11 kati done done inip kendimizi sokaga atmamizla alarmin da asilsiz oldugunu ogrenmemiz bir oldu. Ve bilin bakalim resepsiyonda kim vardi? Evet Michelle:)) Sanirim kendisi biraz bahtsiz bir kisi, olaysiz bir vardiyasi olmuyor garibimin:) Sonuc olarak, yanlis alarm biz dairelerimize dondukten ancak 15 dakika sonra sustu. Bizler olayi sacma bir ani olarak yerine yerlestirirken Michelle'de olan biteni merak etmekten kendimi alamiyorum:)


Neyse... Sonucta uyudum birkac saat daha ve sonra da Manly'ye gitmeye karar verdim. Burasi Sydney'den feribotla yarim saat uzaklikta bildiginiz sahil kasabasi tadinda bir yer. Plaji Bondi'dan daha guzel degil ama dalgalar daha bi coskun yani daha fazla sorf yapan arkadas izleme sansina eristim:) Tam biraz isinip ta "bi dalip ciksam mi" diye dusunurken baska bir anonsla irkildim. "Hoppalaaaaa! Dunya anons gunu herhalde" derken bi anda denizde ne kadar insan varsa akin akin kiyiya cikmaya basladi. Tahmin ettiniz belki ama etmediyseniz bu seferki uyarimiz "kiyidan cok ta uzak olmayan bir mesafede bir kopekbaligi goruldugunu" salik veriyordu. Bu ilginc bir olaydi gercekten. Her ne kadar Avustralya'nin kopekbaligi saldirisi derdinden muzdarip oldugunu bilseniz de, plaja gidip te boyle bir anons duymak garip geliyor insana. Tam anlamiyla "dikkat kopekbaligi cikabilir!", o nasil birsey yahu?? :) Sonucta iri dostumuzu goremedim bizzat; bir sure sonra da, basta denizin tenhalasmasini firsat bilen uyanik sorfculer olmak uzere, herkes cimmeye basladi yeniden. Ben yine de kiyin kiyin yuzdum ama, "neme lazim" diyerek.

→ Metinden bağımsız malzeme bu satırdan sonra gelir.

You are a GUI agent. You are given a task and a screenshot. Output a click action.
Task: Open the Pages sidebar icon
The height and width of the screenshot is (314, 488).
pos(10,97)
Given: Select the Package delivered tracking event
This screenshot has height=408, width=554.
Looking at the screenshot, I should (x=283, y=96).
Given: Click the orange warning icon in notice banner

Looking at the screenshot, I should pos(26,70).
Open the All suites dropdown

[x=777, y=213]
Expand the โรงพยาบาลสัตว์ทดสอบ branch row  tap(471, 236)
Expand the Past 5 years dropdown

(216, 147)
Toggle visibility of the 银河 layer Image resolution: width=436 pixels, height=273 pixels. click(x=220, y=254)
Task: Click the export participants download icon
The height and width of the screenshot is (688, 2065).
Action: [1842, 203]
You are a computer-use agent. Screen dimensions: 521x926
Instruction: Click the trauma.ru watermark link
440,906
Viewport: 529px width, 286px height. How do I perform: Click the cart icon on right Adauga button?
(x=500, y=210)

Pazar gunu ise Bondi Beach'e gittim yine. Artik bunlar yazin son demleri diyolar. ben de oren yerleri ve muze gezilerini annemlere ve Levent'e sakliyorum. Levent'le de ne muze gezeriz ya, neyse iste:))
Haftasonun ozeti budur.

Bugun ise apayri bir tecrubeydi. Bizim acentanin davetlisi olarak bir yuk gemisine bindim:))) Makina dairesi. kaptan kosku falan gezip bir de yemek yedik icinde. Konuyla ilgili yapabilecegim tek yorum "cok buyuk" oldugu:) Ha bir de kaptan koskunde gordugum bir klasorden bahsedebilirim. Dosyanin adi "Piracy Alarms"di:)) Yani son 3 gundur alarmlarla kusatilmis durumdayim, bizzat veya dolayli!